__PROBLEM DESCRIPTION__:
Output every line of these records as a Markdown table with two columns, Row and Line, numbering the rows in order and leaving out any blank lines.

--- BEGIN ---

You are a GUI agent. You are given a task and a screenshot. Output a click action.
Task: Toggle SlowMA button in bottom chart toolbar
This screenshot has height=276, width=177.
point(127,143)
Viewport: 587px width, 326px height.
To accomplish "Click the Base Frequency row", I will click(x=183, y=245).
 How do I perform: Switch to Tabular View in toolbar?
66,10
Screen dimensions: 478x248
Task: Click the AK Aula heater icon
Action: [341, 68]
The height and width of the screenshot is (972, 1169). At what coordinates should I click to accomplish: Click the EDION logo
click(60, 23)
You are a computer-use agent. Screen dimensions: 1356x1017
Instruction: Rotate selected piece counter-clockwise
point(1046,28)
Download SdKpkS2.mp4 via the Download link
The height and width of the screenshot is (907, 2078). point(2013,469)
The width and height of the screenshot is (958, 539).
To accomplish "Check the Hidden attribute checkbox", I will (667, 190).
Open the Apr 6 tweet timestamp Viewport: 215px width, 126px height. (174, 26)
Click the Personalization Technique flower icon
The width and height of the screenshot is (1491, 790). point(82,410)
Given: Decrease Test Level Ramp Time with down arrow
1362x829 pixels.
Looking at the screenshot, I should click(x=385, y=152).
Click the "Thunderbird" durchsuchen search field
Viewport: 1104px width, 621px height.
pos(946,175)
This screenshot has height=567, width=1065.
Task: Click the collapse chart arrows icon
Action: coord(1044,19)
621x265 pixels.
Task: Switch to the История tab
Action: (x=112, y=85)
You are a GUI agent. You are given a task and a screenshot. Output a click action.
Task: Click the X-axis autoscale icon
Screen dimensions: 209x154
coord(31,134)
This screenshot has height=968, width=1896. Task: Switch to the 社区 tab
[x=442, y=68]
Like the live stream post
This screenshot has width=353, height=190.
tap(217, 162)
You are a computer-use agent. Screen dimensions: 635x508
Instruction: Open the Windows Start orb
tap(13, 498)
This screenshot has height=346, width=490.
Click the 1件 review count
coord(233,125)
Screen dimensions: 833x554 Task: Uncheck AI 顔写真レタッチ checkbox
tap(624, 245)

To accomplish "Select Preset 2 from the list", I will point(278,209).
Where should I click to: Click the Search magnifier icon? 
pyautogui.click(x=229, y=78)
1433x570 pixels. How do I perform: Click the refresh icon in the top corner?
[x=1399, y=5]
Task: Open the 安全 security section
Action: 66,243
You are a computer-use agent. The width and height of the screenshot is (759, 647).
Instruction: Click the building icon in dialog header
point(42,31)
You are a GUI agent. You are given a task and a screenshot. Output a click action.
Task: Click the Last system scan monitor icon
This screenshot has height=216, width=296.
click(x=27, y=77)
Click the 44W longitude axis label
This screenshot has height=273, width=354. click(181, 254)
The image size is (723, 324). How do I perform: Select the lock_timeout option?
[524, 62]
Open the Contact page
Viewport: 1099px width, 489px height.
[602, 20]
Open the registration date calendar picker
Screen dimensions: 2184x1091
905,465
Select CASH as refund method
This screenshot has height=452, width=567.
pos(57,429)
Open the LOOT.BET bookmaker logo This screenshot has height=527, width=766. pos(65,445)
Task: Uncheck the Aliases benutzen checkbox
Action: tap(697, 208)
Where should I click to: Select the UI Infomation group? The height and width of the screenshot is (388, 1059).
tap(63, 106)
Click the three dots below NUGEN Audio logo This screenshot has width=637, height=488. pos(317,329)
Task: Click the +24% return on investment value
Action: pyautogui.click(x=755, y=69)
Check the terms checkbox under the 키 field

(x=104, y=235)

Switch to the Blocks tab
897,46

--- END ---

__EXPECTED ANSWER__:
| Row | Line |
|---|---|
| 1 | You are a GUI agent. You are given a task and a screenshot. Output a click action. |
| 2 | Task: Toggle SlowMA button in bottom chart toolbar |
| 3 | This screenshot has height=276, width=177. |
| 4 | point(127,143) |
| 5 | Viewport: 587px width, 326px height. |
| 6 | To accomplish "Click the Base Frequency row", I will click(x=183, y=245). |
| 7 |  How do I perform: Switch to Tabular View in toolbar? |
| 8 | 66,10 |
| 9 | Screen dimensions: 478x248 |
| 10 | Task: Click the AK Aula heater icon |
| 11 | Action: [341, 68] |
| 12 | The height and width of the screenshot is (972, 1169). At what coordinates should I click to accomplish: Click the EDION logo |
| 13 | click(60, 23) |
| 14 | You are a computer-use agent. Screen dimensions: 1356x1017 |
| 15 | Instruction: Rotate selected piece counter-clockwise |
| 16 | point(1046,28) |
| 17 | Download SdKpkS2.mp4 via the Download link |
| 18 | The height and width of the screenshot is (907, 2078). point(2013,469) |
| 19 | The width and height of the screenshot is (958, 539). |
| 20 | To accomplish "Check the Hidden attribute checkbox", I will (667, 190). |
| 21 | Open the Apr 6 tweet timestamp Viewport: 215px width, 126px height. (174, 26) |
| 22 | Click the Personalization Technique flower icon |
| 23 | The width and height of the screenshot is (1491, 790). point(82,410) |
| 24 | Given: Decrease Test Level Ramp Time with down arrow |
| 25 | 1362x829 pixels. |
| 26 | Looking at the screenshot, I should click(x=385, y=152). |
| 27 | Click the "Thunderbird" durchsuchen search field |
| 28 | Viewport: 1104px width, 621px height. |
| 29 | pos(946,175) |
| 30 | This screenshot has height=567, width=1065. |
| 31 | Task: Click the collapse chart arrows icon |
| 32 | Action: coord(1044,19) |
| 33 | 621x265 pixels. |
| 34 | Task: Switch to the История tab |
| 35 | Action: (x=112, y=85) |
| 36 | You are a GUI agent. You are given a task and a screenshot. Output a click action. |
| 37 | Task: Click the X-axis autoscale icon |
| 38 | Screen dimensions: 209x154 |
| 39 | coord(31,134) |
| 40 | This screenshot has height=968, width=1896. Task: Switch to the 社区 tab |
| 41 | [x=442, y=68] |
| 42 | Like the live stream post |
| 43 | This screenshot has width=353, height=190. |
| 44 | tap(217, 162) |
| 45 | You are a computer-use agent. Screen dimensions: 635x508 |
| 46 | Instruction: Open the Windows Start orb |
| 47 | tap(13, 498) |
| 48 | This screenshot has height=346, width=490. |
| 49 | Click the 1件 review count |
| 50 | coord(233,125) |
| 51 | Screen dimensions: 833x554 Task: Uncheck AI 顔写真レタッチ checkbox |
| 52 | tap(624, 245) |
| 53 | To accomplish "Select Preset 2 from the list", I will point(278,209). |
| 54 | Where should I click to: Click the Search magnifier icon?  |
| 55 | pyautogui.click(x=229, y=78) |
| 56 | 1433x570 pixels. How do I perform: Click the refresh icon in the top corner? |
| 57 | [x=1399, y=5] |
| 58 | Task: Open the 安全 security section |
| 59 | Action: 66,243 |
| 60 | You are a computer-use agent. The width and height of the screenshot is (759, 647). |
| 61 | Instruction: Click the building icon in dialog header |
| 62 | point(42,31) |
| 63 | You are a GUI agent. You are given a task and a screenshot. Output a click action. |
| 64 | Task: Click the Last system scan monitor icon |
| 65 | This screenshot has height=216, width=296. |
| 66 | click(x=27, y=77) |
| 67 | Click the 44W longitude axis label |
| 68 | This screenshot has height=273, width=354. click(181, 254) |
| 69 | The image size is (723, 324). How do I perform: Select the lock_timeout option? |
| 70 | [524, 62] |
| 71 | Open the Contact page |
| 72 | Viewport: 1099px width, 489px height. |
| 73 | [602, 20] |
| 74 | Open the registration date calendar picker |
| 75 | Screen dimensions: 2184x1091 |
| 76 | 905,465 |
| 77 | Select CASH as refund method |
| 78 | This screenshot has height=452, width=567. |
| 79 | pos(57,429) |
| 80 | Open the LOOT.BET bookmaker logo This screenshot has height=527, width=766. pos(65,445) |
| 81 | Task: Uncheck the Aliases benutzen checkbox |
| 82 | Action: tap(697, 208) |
| 83 | Where should I click to: Select the UI Infomation group? The height and width of the screenshot is (388, 1059). |
| 84 | tap(63, 106) |
| 85 | Click the three dots below NUGEN Audio logo This screenshot has width=637, height=488. pos(317,329) |
| 86 | Task: Click the +24% return on investment value |
| 87 | Action: pyautogui.click(x=755, y=69) |
| 88 | Check the terms checkbox under the 키 field |
| 89 | (x=104, y=235) |
| 90 | Switch to the Blocks tab |
| 91 | 897,46 |